Pivotal case on global warming issue confronts high court
Monday, November 27, 2006
WASHINGTON -- The Supreme Court hears arguments this week in a case that could determine whether the Bush administration must change course in how it deals with the threat of global warming.
A dozen states as well as environmental groups and large cities are trying to convince the court that the Environmental Protection Agency must regulate, as a matter of public health, the amount of carbon dioxide that comes from vehicles.
Carbon dioxide is produced when fossil fuels such as oil and natural gas are burned. It is the principal "greenhouse" gas that many scientists believe is flowing into the atmosphere at an unprecedented rate, leading to a warming of the earth and widespread ecological changes. One way to reduce those emissions is to have cleaner-burning cars.
The Bush administration intends to argue before the court Wednesday that the EPA lacks the power under the Clean Air Act to regulate carbon dioxide as a pollutant. The agency contends that even if it did have such authority, it would have discretion under the law on how to address the problem without imposing emissions controls.
The states, led by Massachusetts, and more than a dozen environmental groups insist the 1970 law makes clear that carbon dioxide is a pollutant that is subject to regulation because its poses a threat to public health.
A sharply divided federal appeals court ruled in favor of the government in 2005. But last June, the Supreme Court decided to take up the case, plunging for the first time into the politically charged debate over global warming. The ruling next year is expected to be one of the court's most important ever involving the environment.
Deep, lasting impact
"Global warming is the most pressing environmental issue of our time and the decision by the court on this case will make a deep and lasting impact for generations to come," says Massachusetts' attorney general, Thomas Reilly.
David Bookbinder, a lawyer for the Sierra Club, says a legal clarification of the EPA's authority could determine whether the current administration must regulate carbon dioxide emissions and whether a future one will be able to demand such limits.
At issue for now is pollution from automobiles. But the ruling indirectly may affect how the agency deals with carbon dioxide that comes from electric power plants.
In a separate lawsuit, the EPA says the Clean Air Act also prevents it from regulating such emissions from those plants. That claim would be undercut, Bookbinder says, if the high court rules in the states' favor in the auto emissions case.

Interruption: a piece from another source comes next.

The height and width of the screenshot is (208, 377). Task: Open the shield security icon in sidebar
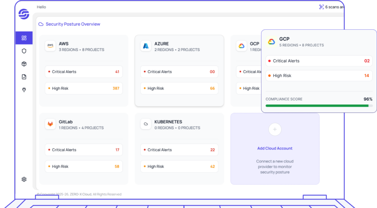[24, 51]
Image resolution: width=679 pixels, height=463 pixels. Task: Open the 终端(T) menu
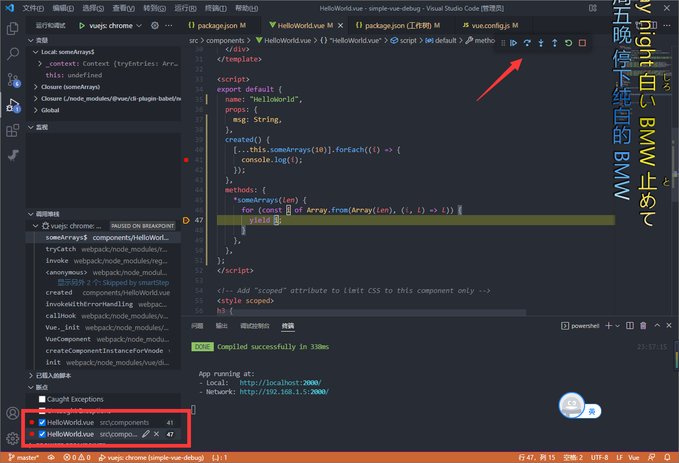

President Bush has rejected calls to regulate carbon dioxide. He favors voluntary steps by industry and development of new technologies to reduce the amount of greenhouse gases released into the atmosphere.
"We still have very strong reservations about an overarching, one-size-fits-all mandate about carbon," James Connaughton, chairman of the White House Council on Environmental Quality, recently told a group of reporters.
The administration says in court papers the EPA should not be required to "embark on the extraordinarily complex and scientifically uncertain task of addressing the global issue of greenhouse gas emissions" when other ways are available to tackle climate change.
The United States accounts for about one-quarter of the world's greenhouse gas emissions. The amount of carbon dioxide from U.S. motor vehicles, power plants and other industry has increased on average by about 1 percent a year since 1990.
Now that Democrats will control the House and Senate in January after their election victories this month, there is expected to be increased pressure in Congress for mandatory limits on carbon emissions.
The election results "have signaled a need to change direction" on dealing with global warming, three Democratic senators who will play leading roles on environmental issues recently wrote the president.
But whether there is such a shift actually may depend, in the end, on the Supreme Court.
Plaintiffs in the suit are California, Connecticut, Illinois, Maine, Massachusetts, New Jersey, New Mexico, New York, Oregon, Rhode Island, Vermont and Washington. They were joined by cities such as Baltimore, New York and the District of Columbia; the Pacific island of America Samoa; the Sierra Club; the Union of Concerned Scientists; Greenpeace; and Friends of the Earth.
The case is Massachusetts v. Environmental Protection Agency, 05-1120.